Archive for the ‘economics’ Category



One of my favourite blogs is the Money Illusion written by Scott Sumner. He’s risen to some prominence in the blogosphere because he’s giving a coherent, convincing narrative and counter-factual narrative of the crisis. Great stuff and highly recommended.

Except that he wants to destroy insurance companies.

Basically it seems that his point is that we need to avoid a nominal decline in GDP, even when real GDP growth is negative. I’m not an economist, so I won’t get into the macro here, but suffice it to say that he presents a very convincing argument. Tyler Cowen says this is the “best free lunch I’ve seen in years”. Yikes.

My comment is that because inflation is a transfer of wealth from creditors to debtors, insurance companies, the backstop of the world, get screwed. Massively.

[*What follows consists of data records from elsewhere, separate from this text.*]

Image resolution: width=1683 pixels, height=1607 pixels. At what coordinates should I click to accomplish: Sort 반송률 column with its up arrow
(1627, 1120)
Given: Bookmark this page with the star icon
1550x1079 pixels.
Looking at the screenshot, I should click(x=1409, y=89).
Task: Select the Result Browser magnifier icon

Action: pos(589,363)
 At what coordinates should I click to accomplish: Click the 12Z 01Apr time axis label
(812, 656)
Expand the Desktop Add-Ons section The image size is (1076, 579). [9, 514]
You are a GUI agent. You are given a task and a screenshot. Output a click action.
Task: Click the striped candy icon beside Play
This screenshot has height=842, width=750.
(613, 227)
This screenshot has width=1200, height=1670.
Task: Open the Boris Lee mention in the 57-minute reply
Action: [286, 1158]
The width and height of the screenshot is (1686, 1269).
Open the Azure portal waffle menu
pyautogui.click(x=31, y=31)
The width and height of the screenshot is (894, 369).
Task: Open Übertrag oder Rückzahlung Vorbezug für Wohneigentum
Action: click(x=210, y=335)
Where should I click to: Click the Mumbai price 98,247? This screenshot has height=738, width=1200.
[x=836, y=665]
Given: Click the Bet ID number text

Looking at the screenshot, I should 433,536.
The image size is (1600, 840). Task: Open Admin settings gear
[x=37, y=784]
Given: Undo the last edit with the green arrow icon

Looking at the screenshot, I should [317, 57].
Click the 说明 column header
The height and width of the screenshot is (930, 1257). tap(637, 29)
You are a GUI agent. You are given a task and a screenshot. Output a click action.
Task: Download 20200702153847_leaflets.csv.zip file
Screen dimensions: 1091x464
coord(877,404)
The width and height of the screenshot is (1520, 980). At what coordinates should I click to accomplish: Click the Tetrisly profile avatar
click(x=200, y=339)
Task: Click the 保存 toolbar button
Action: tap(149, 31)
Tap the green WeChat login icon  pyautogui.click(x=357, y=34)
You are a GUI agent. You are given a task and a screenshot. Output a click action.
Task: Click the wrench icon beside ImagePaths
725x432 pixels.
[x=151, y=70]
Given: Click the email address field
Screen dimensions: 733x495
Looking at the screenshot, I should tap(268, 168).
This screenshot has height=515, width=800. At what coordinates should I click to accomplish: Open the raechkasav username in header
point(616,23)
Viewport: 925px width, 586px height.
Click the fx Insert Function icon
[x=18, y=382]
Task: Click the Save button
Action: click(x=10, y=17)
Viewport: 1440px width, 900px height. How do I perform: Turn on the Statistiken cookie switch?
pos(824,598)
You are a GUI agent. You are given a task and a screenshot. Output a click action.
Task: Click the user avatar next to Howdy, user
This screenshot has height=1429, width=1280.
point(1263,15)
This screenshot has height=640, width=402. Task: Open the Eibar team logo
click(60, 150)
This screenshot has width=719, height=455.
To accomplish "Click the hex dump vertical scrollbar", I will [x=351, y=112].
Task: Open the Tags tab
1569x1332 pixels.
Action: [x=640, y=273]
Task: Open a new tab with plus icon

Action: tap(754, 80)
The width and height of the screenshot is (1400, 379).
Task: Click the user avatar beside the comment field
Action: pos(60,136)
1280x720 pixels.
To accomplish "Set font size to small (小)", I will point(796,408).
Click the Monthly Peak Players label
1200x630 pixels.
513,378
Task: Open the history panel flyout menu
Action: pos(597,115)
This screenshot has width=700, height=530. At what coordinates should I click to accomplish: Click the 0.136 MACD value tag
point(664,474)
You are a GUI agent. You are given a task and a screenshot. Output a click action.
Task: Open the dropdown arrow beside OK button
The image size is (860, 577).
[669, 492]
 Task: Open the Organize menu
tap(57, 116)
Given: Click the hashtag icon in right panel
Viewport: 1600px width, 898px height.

See here [warning, boring insurance press alert].

What’s one to think of this?

Well, I can think of a few consequences:

1. Insurance premiums go up, especially for long tail lines of business

2. Maybe we’re finally going to find that hard market.

3. There’s going to be no refuge, because Scott wants everyone to inflate simultaneously.

4. Maybe bank-insurance mega-conglomeration is the optimal strategy. The banks go mental and nearly bring the system down while old fogey insurance companies, being the last outpost of solvent capital, lose their shirts in the ensuing inflation. If they merge, at least nobody goes down.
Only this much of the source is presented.